→ **Your objective**
Return the records below in full. Keep every word exact and skip the images.

→ **Records supplied**

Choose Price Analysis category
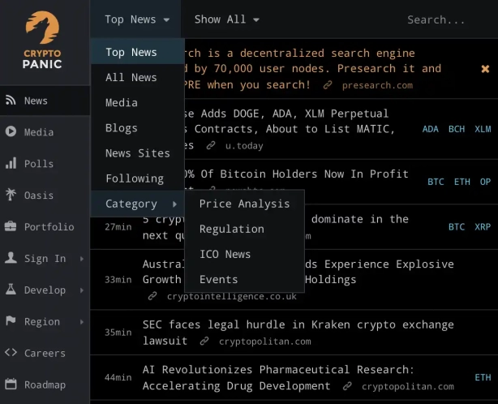The height and width of the screenshot is (404, 498). [x=244, y=204]
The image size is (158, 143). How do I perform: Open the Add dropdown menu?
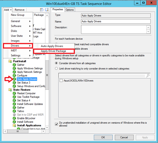8,10
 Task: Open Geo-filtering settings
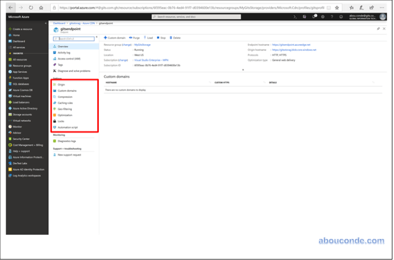[x=65, y=109]
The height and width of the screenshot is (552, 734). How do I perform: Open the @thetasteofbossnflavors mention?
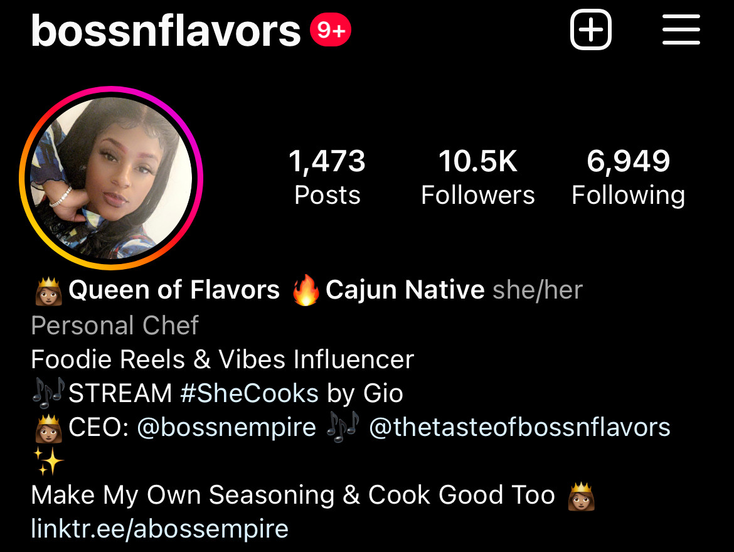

→ **Answer for the task**
Choose Price Analysis category
The height and width of the screenshot is (404, 498). [x=244, y=204]
The image size is (158, 143). How do I perform: Open the Add dropdown menu?
8,10
 Task: Open Geo-filtering settings
[x=65, y=109]
The height and width of the screenshot is (552, 734). How do I perform: Open the @thetasteofbossnflavors mention?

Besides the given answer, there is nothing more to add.